At the market with Alan and Kiba.

After another round of running and playing at the park, we walked Alan home and then worked on our LLW on a collar some more! Played-out puppies are successful loose-leash walkers!

Manners-context loose-leash walking back home

Chai’s collar walking is really starting to look good! More and more, I am able to swap the twenty-step treat for naturally occurring reinforcers: a cued wait at a curb followed by “good” and a room service treat, or a “leave it” followed by a treat toss behind me. These treats (wich I would be giving Chai anyways; Game also still gets them for stopping/waiting and “leaving” things) are starting to replace LLW treats. I have faded most hand touch treats and soon, I’ll add environmental rewards to the game! The biggest success of the day: we curved out into a quiet street past two leashed dogs while keeping up the 20-step treat rate! Go Chai!

“Floor” protocol

You’ll notice the dark blue arrow in my image above. “Floor” is a marker cue that means I will place a treat at the heel of my foot on the dog’s side. Placing it on the ground is arousal-lowering because the dog can’t sniff for it/eat it and bounce up and down at the same time. It is similar to what I’m doing when passing the Pitbull in this post (May 31; first video in the post), with the only difference being that the marker cue is “Floor” and the treat is being placed at my heel. When I use one “Floor” treat after the other – every step or every other step – I call it the “floor protocol.” When walking past new dogs for the first or second time, I will often use this approach with Chai and then change to feeding from my hand once she knows the dogs are there.

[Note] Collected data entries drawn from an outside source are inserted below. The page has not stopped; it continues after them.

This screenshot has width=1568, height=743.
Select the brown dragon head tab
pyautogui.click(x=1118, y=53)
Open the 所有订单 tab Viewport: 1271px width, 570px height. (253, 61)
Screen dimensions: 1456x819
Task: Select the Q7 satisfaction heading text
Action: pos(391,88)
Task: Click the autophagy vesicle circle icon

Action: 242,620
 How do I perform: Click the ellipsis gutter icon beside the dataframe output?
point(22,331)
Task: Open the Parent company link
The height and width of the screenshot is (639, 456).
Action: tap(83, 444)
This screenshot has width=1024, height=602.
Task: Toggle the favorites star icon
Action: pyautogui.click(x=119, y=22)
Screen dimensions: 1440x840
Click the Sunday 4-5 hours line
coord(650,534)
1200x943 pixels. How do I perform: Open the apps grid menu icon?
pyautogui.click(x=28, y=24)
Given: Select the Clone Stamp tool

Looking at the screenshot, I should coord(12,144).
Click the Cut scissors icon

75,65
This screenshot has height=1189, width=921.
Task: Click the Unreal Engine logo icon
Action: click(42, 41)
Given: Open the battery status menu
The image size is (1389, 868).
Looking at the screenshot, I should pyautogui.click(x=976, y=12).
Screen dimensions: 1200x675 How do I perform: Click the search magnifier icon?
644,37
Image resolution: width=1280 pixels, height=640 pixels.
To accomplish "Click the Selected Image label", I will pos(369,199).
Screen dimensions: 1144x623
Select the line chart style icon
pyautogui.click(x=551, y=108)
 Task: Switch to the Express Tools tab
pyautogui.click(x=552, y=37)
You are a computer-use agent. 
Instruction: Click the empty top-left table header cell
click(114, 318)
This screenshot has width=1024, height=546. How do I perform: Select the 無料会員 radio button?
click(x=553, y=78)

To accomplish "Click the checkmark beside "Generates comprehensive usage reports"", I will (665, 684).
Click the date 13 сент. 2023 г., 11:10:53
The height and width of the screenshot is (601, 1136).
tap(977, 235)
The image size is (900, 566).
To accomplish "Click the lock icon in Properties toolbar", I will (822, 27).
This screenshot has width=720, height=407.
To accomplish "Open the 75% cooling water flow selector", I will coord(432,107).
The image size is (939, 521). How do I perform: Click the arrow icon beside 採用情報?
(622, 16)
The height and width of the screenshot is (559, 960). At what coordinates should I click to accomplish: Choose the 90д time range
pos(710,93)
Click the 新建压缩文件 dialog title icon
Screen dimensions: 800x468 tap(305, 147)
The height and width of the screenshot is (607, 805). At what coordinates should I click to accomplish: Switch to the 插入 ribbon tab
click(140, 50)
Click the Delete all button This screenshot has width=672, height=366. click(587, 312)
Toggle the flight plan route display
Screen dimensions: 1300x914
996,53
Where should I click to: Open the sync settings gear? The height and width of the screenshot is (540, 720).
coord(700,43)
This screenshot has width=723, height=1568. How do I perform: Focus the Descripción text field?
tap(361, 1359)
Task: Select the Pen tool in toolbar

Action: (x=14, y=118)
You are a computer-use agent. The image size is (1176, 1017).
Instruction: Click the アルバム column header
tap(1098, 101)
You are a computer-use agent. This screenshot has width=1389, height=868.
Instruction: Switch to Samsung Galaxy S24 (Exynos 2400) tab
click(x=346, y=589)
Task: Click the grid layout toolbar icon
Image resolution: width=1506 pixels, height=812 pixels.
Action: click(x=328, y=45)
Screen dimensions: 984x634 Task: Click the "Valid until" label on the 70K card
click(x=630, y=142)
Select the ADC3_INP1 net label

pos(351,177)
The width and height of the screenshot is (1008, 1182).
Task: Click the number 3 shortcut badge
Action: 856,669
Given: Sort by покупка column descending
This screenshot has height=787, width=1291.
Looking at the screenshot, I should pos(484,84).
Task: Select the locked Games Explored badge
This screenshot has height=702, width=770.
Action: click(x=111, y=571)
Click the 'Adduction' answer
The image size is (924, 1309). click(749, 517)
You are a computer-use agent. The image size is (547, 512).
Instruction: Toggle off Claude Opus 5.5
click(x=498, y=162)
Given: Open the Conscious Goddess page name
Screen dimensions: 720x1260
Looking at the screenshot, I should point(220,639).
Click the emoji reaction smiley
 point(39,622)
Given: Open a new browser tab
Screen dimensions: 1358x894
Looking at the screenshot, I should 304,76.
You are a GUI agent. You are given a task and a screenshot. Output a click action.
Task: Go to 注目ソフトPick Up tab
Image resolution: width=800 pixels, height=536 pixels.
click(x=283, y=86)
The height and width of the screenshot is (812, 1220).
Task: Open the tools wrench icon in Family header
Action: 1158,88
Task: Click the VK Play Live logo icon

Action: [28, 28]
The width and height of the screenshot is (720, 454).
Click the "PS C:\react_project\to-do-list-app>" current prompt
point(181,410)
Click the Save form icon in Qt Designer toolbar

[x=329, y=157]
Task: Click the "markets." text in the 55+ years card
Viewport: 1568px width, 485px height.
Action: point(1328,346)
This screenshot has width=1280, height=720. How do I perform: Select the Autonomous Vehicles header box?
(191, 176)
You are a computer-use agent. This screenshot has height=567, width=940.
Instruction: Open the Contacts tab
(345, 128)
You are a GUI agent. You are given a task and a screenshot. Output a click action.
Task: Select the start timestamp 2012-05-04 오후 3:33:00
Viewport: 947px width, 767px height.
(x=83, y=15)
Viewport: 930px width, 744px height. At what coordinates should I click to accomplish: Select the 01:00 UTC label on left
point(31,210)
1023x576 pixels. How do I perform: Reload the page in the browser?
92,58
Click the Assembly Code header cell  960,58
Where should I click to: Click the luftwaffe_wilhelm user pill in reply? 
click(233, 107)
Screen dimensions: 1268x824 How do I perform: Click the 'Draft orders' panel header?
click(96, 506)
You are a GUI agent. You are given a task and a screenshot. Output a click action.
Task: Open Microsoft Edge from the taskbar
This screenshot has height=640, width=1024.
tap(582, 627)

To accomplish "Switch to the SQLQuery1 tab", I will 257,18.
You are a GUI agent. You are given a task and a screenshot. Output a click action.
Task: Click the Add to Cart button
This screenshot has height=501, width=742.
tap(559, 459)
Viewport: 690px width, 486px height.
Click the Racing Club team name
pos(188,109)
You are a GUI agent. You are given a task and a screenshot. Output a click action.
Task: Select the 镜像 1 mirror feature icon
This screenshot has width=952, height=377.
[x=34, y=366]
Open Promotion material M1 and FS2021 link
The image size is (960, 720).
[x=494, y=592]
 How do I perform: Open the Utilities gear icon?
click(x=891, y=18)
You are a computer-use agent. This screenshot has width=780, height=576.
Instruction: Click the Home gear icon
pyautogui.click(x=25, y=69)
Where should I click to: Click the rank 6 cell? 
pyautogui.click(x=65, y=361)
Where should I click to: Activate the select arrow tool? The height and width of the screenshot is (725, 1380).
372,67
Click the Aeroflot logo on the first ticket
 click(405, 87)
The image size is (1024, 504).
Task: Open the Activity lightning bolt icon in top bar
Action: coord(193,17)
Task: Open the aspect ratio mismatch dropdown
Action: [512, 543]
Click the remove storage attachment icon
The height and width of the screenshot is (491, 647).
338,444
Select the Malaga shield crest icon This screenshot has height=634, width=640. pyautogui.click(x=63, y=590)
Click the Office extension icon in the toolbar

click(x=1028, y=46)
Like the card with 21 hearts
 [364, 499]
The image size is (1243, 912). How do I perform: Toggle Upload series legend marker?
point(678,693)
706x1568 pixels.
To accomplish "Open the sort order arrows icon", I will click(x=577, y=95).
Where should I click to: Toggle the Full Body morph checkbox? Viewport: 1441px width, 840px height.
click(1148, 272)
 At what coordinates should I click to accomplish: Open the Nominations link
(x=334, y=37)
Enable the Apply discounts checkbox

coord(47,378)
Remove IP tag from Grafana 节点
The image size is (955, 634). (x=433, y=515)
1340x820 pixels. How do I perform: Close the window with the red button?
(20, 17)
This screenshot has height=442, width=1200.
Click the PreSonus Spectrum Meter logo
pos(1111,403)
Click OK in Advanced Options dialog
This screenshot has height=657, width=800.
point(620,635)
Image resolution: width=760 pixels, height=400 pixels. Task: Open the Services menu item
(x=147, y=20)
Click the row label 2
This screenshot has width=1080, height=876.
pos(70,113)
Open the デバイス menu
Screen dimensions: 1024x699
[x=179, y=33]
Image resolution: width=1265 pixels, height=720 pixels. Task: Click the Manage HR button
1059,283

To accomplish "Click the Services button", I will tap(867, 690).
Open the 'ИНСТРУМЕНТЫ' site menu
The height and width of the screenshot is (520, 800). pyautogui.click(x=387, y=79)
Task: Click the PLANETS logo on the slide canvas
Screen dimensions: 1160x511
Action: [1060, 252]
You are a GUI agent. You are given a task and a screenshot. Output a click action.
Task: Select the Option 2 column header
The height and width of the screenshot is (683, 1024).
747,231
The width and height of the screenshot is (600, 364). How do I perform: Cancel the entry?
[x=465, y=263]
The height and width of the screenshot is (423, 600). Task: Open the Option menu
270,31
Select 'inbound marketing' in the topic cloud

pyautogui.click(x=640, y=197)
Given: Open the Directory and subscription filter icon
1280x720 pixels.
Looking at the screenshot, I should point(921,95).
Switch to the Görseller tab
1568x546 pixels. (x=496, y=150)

Wednesday, June 28 2023 (day 83)

Activity level: high average

Adventures in house training

After Chai’s and Game’s usual morning walk, Chai sadly had a pee accident on the bed when taking a moment’s break from wrestling with Game. I had everything washed after the accident yesterday, but it is possible that something got into the mattress and it still smells like pee … I also wonder if Chai is like one of these puppy mill puppies who have spent a sensitive period of their puppyhood in a crate and need to poop and pee where they sleep, and if therefore, she will never be fully house trained. Puppies don’t usually pee where they sleep (and start showing this behavior at 3 weeks old already, according to a student’s breeder!). Chai sleeps on the bed during the day, so if she had read the manual, she should technically not pee on it. Good thing I love Chai too much to particularly care about the occasional accident.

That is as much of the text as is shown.